Teaching Principal Component Pursuit in a computational physics class

A few months back I dove into a book on making sense of complex data with simple models as a part of my research (High-Dimensional Data Analysis with Low-Dimensional Models, by Wright and Ma). I learned about and implemented a fun demo of Principal Component Pursuit (PCP). My advisor loved it! We played with feeding the algorithm different kinds of simulated data, and wondered about how we might apply such an idea to better understand 3D tomograms.
Recently my advisor was out of town. He’s currently introducing a new class on scientific computing (Computational Physics, PHSCS 530) here at BYU. I was surprised when he asked me to fill in for him, teaching about my Principal Component Pursuit project!
In preparation, I cleaned up my code a little, made a new demonstration, and prepared my lecture. It went really well, and taught me so much.
Here I’ve essentially written out what I taught the class, minus a few side tangents about machine learning and dimensionality reduction from questions that students asked.
Read on to learn about it!
A lesson on Principal Component Pursuit #
Presentation Slides (Google Slides)
A signal \(\bf{Y}\) can often be broken up into two parts—a part that stays mostly the same over time (\(\bf{L}\)), and part that is usually zero (\(\bf{S}\)).
To formalize what this means, we say that \(\bf{L}\) should be low rank, and \(\bf{S}\) should be sparse.
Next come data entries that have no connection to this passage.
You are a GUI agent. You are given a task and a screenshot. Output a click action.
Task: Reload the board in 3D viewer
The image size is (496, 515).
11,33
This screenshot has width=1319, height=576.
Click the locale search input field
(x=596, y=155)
The plot in the slide provides some intuition for what a sparse signal is. You can see that \(\bf{S}\) is usually zero (it is sparse), and the original signal \(\bf{Y}\) is the sum of the two components \(\bf{L}\) and \(\bf{S}\).
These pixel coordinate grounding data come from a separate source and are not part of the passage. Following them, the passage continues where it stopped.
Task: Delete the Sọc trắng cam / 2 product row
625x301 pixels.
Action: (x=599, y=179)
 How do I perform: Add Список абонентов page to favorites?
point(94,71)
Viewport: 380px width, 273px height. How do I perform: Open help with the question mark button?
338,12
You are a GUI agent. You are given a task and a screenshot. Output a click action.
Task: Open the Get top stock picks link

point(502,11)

The plot can’t depict a low-rank signal well since this signal \(\bf{Y}\) is only one-dimensional, but a low-rank signal in this context may be understood as a signal that stays mostly the same, most of the time. In a moment we will look at a higher dimensional signal and talk more about this.
A video is a high dimensional signal! Just as the previous plot showed a signal decomposed into a low-rank and a sparse component, here is a short video of me in my lab decomposed in a similar way, to motivate what I’m about to share with you.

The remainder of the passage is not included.